Il y a encore quelques années, un jeune cuisinier de Nairobi rêvait surtout de travailler dans un hôtel au Kenya ou dans des pays du Moyen-Orient. Aujourd’hui, son objectif se tourne de plus en plus vers l’Allemagne. Il en va de même pour les serveurs et les employés d’hôtels, qui, grâce à des programmes de migration légale, rejoignent le secteur HoReCa en Europe. Face à la pénurie croissante de personnel en Europe, une question se pose : l’Afrique, et plus précisément le Kenya, peut-elle devenir la réponse à la crise européenne de main-d’œuvre ?
Pourquoi le Kenya ?
Le Kenya est un pays à la population jeune, doté d’un système d’éducation professionnelle en pleine expansion et d’une bonne maîtrise des langues étrangères – principalement l’anglais, ce qui constitue un atout majeur sur le marché du travail européen.

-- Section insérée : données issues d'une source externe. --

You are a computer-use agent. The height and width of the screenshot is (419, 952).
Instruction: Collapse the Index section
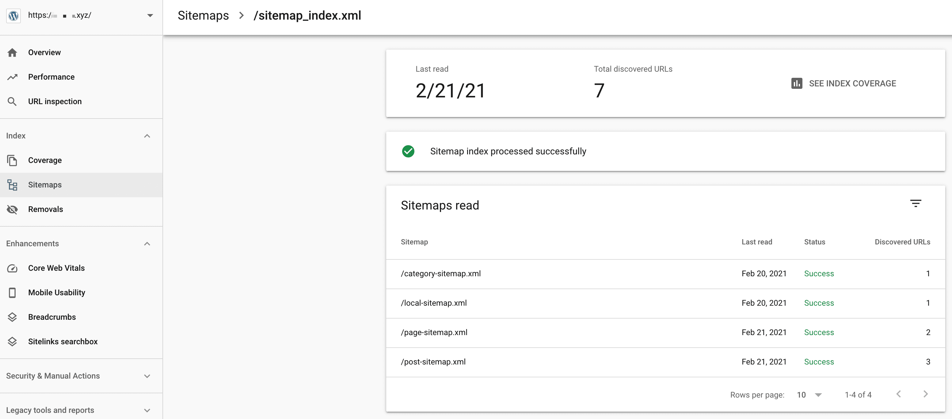click(147, 136)
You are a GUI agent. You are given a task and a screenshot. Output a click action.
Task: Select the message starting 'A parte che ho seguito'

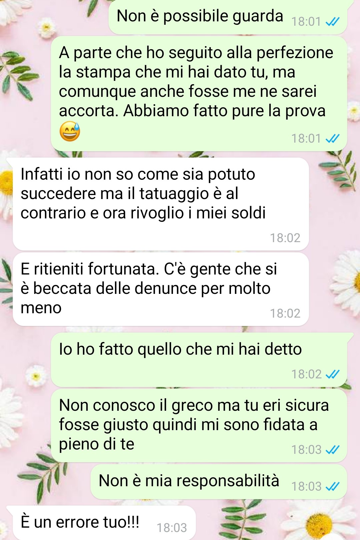pos(199,94)
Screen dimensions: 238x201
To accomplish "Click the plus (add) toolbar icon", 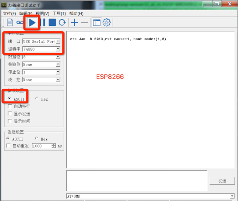I will pyautogui.click(x=74, y=22).
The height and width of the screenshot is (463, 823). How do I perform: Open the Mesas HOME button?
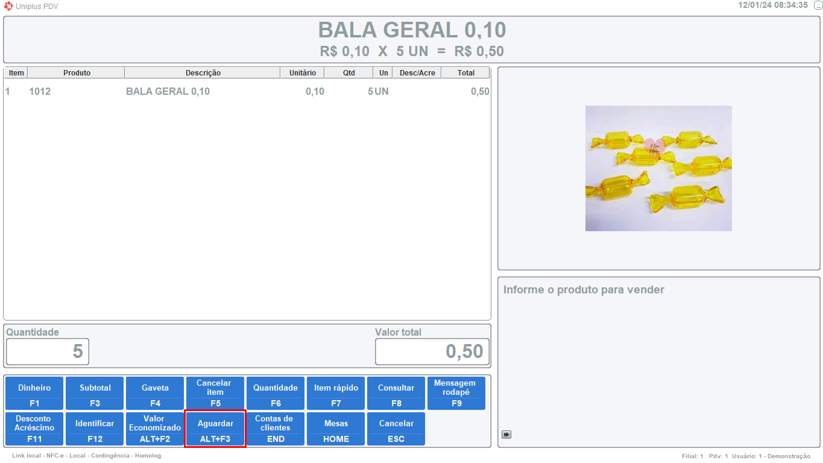point(336,429)
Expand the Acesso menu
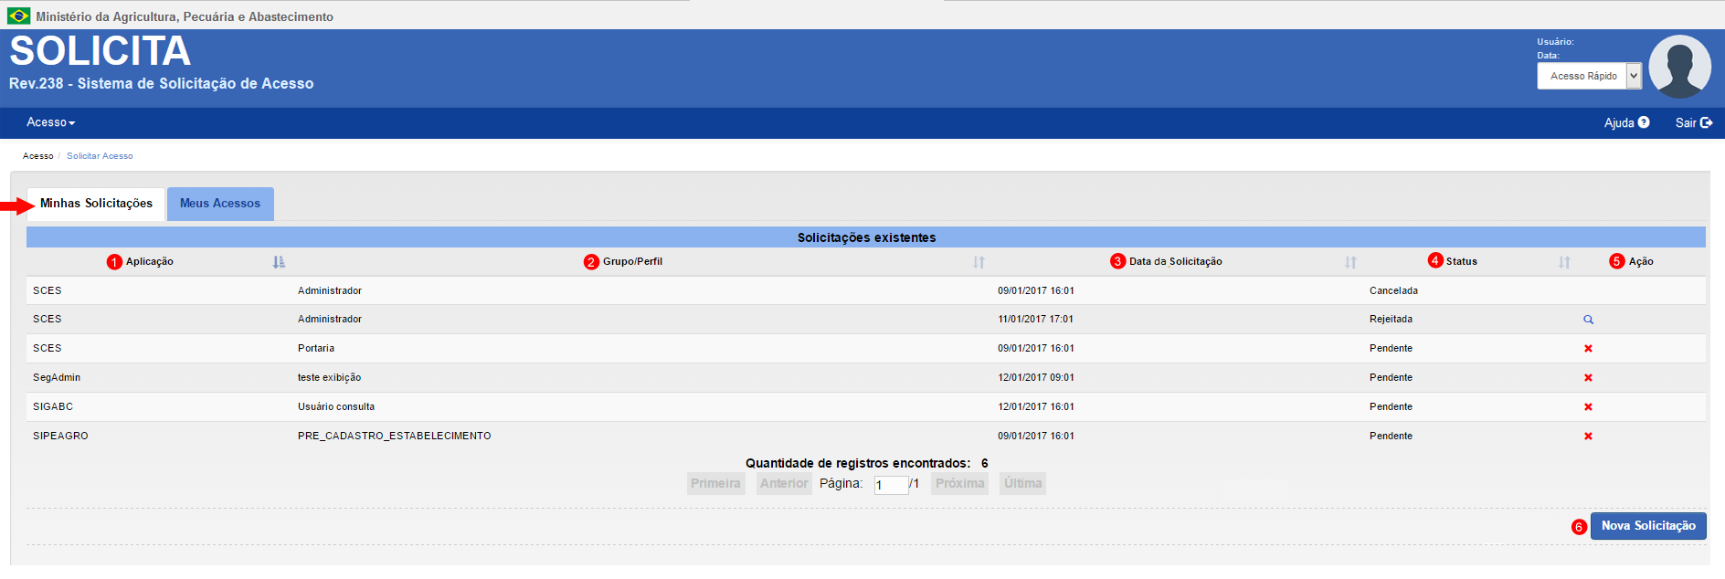This screenshot has width=1725, height=579. [50, 122]
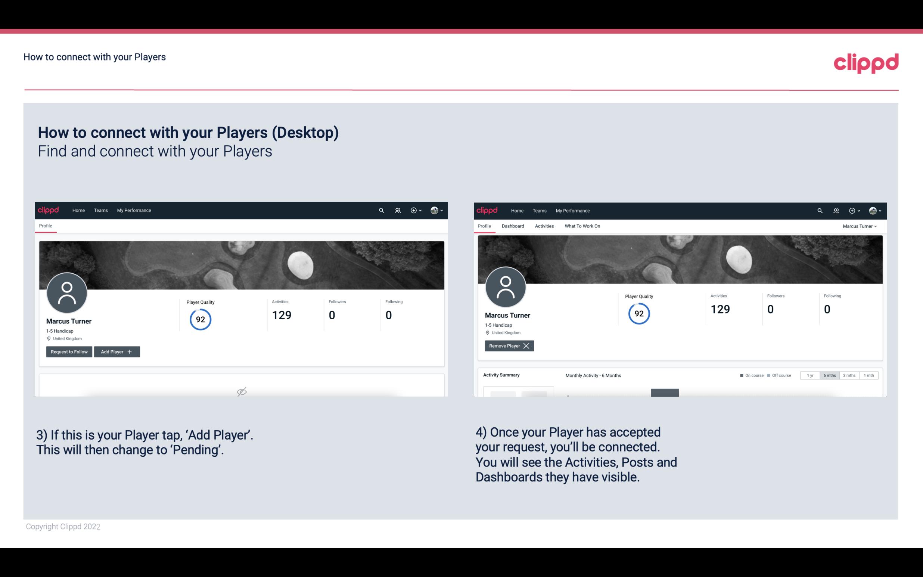The width and height of the screenshot is (923, 577).
Task: Click the search icon in the navigation bar
Action: (381, 210)
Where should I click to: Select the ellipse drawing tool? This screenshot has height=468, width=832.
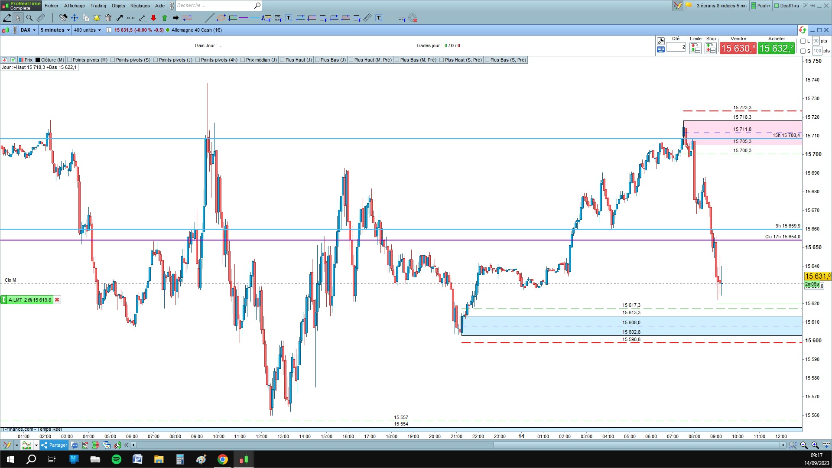pyautogui.click(x=221, y=18)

Il n’est pas surprenant que l’Allemagne ait choisi le Kenya comme partenaire migratoire clé. L’accord signé permet l’emploi légal de travailleurs kenyans tout en répondant aux besoins réels du marché allemand.
Selon les données de l’Agence fédérale pour l’emploi en Allemagne, le secteur HoReCa figure depuis des années parmi ceux ayant le plus grand déficit de personnel – environ 150 000 postes sont vacants. En 2025, près de 3 000 visas de travail ont été délivrés aux candidats du Kenya, et ce chiffre augmente en moyenne de 20 à 25 % par an.
Secteur HoReCa – où le personnel manque-t-il le plus ?
Le déficit le plus important concerne :
- Les cuisiniers,
- Les aides de cuisine,
- Les serveurs,
- Les employés d’hôtels.
Les attentes professionnelles changeantes des Européens font que le secteur HoReCa est de plus en plus confronté à des pénuries de personnel. Les candidats kenyans représentent ici un soutien inestimable.
Profil du travailleur kenyan idéal
Les travailleurs kenyans sont généralement :
- Jeunes, avec une première expérience professionnelle ou une formation spécialisée,
- Motivés tant financièrement que pour leur développement professionnel,
- Prêts à apprendre la langue, à changer de pays de résidence et à travailler dans diverses conditions.
Ils affichent une mentalité dominante : « Je veux apprendre, acquérir de l’expérience et progresser dans ma carrière. »
La langue, clé du succès
Bien que l’anglais soit un atout majeur, les employeurs allemands exigent une maîtrise de l’allemand niveau A2–B1. Les candidats kenyans suivent souvent des cours intensifs de langue avant leur départ. La connaissance de la langue est essentielle non seulement pour le travail, mais aussi pour l’intégration sociale.
Processus de recrutement étape par étape
Le recrutement comprend :
- La sélection des candidats au Kenya,
- Les entretiens (souvent en ligne),
- La vérification des qualifications et de l’expérience,
- La préparation des documents pour le visa et l’emploi,
- L’accompagnement avant et après l’arrivée en Allemagne.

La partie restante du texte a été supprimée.